Complex design elements such as the inclusion of rival adventuring parties and a quest system involving complicated alliances with nobles and other factions were announced, but did not make appearances in the final game.

==Reception==

The game received favorable reviews according to the review aggregation website GameRankings. GameSpot called it "a standout game in what should be a great year for role-playing game fans", as well as saying "the graphics in Might and Magic VI are the best yet seen in a 3D first-person-perspective role-playing game." IGN said, "any fan of role-playing games should already own this game... [it] satisfies on a level that no RPG has in years. Highly recommended for almost everyone." RPGFan cited the gameplay as a particular strength. "When all is said and done, the sheer fun of exploration and character development is more than enough to keep playing Might and Magic VI. It can get tedious at times, and the gameplay and graphics have a few limitations. That alone is not enough to drag the game down, and in the end, the end result is more than the sum of its parts. Choose to enter the land of Enroth, and you'll find yourself playing for well over 100 hours."

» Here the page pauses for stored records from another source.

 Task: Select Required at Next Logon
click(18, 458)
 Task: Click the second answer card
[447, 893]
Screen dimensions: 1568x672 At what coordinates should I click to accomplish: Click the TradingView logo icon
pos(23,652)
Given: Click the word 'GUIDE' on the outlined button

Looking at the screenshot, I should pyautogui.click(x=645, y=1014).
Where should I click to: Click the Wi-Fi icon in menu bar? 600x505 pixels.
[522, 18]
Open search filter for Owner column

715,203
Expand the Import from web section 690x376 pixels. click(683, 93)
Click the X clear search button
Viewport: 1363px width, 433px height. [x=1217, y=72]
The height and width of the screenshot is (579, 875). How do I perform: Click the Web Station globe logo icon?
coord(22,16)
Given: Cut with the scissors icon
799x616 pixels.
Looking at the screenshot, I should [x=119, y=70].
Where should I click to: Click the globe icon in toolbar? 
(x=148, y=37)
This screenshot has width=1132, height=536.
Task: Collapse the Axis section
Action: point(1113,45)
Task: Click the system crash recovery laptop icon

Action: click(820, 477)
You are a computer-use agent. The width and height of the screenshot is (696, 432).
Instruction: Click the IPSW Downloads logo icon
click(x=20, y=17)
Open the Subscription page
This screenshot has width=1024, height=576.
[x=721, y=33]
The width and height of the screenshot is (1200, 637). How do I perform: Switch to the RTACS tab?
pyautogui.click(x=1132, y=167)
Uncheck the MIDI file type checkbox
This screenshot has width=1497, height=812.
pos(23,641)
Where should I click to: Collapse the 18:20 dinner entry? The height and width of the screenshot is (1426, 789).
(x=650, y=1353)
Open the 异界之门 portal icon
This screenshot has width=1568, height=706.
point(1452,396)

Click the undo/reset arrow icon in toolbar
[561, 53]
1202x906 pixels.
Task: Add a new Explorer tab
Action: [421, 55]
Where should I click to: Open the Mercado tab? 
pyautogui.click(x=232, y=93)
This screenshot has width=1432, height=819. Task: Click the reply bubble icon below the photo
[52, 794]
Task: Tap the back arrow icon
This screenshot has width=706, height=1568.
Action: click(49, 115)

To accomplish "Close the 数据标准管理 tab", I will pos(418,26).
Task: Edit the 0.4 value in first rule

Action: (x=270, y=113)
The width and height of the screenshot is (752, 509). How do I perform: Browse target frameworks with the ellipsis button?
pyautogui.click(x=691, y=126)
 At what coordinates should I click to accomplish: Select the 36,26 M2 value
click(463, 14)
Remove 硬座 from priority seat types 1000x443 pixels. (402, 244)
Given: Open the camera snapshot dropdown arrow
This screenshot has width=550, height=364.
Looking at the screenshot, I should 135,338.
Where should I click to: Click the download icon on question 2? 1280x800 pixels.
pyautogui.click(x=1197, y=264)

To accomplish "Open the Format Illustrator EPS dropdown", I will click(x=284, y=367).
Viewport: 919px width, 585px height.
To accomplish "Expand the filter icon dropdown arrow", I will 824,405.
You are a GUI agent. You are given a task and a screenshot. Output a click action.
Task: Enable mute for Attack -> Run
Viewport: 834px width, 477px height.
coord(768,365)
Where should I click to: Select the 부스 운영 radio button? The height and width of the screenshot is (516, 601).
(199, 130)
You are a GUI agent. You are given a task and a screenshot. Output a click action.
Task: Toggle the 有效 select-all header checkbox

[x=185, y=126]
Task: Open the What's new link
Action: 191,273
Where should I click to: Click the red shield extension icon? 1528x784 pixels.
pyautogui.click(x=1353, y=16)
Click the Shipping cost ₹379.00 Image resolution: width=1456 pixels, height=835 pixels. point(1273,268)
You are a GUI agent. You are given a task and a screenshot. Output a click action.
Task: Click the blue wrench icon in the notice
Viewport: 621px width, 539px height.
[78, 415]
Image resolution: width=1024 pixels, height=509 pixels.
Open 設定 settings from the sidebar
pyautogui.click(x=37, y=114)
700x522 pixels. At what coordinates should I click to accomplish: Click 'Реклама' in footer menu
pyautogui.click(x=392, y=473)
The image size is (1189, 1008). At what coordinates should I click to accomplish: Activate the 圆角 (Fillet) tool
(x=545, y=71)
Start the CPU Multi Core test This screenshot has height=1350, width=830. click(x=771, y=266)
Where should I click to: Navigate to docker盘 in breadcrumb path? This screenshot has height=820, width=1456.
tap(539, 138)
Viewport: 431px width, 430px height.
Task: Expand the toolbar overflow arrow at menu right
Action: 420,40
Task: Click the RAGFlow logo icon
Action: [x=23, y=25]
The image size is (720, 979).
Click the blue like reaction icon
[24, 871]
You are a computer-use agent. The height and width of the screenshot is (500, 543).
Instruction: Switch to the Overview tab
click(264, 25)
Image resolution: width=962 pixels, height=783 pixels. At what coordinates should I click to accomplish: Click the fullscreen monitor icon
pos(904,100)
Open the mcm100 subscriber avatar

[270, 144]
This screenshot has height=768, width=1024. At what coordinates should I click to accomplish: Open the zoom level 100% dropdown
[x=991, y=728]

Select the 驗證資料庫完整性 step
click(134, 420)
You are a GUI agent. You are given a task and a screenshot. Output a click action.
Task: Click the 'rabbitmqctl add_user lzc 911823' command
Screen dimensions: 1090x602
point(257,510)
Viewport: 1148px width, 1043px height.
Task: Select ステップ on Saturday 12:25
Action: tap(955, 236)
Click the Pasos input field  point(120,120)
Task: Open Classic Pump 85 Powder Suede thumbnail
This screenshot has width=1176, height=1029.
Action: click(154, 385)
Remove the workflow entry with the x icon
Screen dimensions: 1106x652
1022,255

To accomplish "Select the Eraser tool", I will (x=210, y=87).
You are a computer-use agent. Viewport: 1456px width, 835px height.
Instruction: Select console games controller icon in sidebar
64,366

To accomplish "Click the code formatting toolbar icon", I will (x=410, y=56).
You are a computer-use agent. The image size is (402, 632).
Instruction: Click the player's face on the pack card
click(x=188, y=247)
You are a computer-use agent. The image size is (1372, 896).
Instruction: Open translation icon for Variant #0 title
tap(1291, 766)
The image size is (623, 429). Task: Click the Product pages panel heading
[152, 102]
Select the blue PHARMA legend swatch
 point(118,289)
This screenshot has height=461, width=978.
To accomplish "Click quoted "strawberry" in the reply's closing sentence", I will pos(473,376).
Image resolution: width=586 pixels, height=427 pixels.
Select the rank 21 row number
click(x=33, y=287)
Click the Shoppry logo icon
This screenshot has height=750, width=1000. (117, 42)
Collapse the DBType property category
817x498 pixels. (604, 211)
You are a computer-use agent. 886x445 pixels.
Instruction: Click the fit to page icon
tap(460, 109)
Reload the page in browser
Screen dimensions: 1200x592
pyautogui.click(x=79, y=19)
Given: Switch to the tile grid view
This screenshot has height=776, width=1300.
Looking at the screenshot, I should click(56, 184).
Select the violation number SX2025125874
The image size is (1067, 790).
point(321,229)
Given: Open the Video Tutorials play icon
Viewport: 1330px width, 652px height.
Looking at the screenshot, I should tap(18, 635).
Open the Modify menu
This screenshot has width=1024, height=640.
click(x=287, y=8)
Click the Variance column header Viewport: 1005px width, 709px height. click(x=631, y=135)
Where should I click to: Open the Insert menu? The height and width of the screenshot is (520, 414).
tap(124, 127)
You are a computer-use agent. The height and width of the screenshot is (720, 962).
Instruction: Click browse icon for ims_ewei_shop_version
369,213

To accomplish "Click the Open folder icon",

In 1998, PC Gamer declared it the 32nd-best computer game ever released, and its staff called it "a must-have for any roleplaying fan's collection".

Aggregate score
| Aggregator | Score |
|---|---|
| GameRankings | 85% |

Review scores
| Publication | Score |
|---|---|
| AllGame | 4.5 out of 5 |
| CNET Gamecenter | 8 out of 10 |
| Computer Games Strategy Plus | 4.5 out of 5 |
| Computer Gaming World | 4.5 out of 5 |
| EP Daily | 7.5 out of 10 |
| Game Informer | 7.75 out of 10 |
| GameRevolution | B+ |
| GameSpot | 9.1 out of 10 |
| IGN | 9 out of 10 |
| Next Generation | 4 out of 5 |
| PC Gamer (US) | 90% |
| RPGFan | 90% |

===Awards===
The game received nominations for the Academy of Interactive Arts & Sciences' "PC Role Playing Game of the Year" award at the 2nd Annual Interactive Achievement Awards, "Best RPG" award at Computer Gaming Worlds 1999 Premier Awards, the "Best Roleplaying Game" at the Fifth Annual PC Gamer Awards, "Role-playing Game of the Year" award at GameSpots Best and Worst of 1998 Awards, "Best RPG of the Year" award at IGNPCs Best of 1998 Awards, and "RPG of the Year Award" at Computer Games Strategy Plus Best of 1998 Awards; however, it was all ultimately awarded to Baldur's Gate. The staff of PC Gamer wrote that Might and Magic VI "takes all of the elements that made its predecessors some of the most popular RPGs in gaming history and, amazingly, improves on them." The staff of CGW called Might and Magic VI "a gigantic, addictive hack-'n'-slash—and not much in the depth department. Still, for 80 hours or so, it was a definite hoot to play."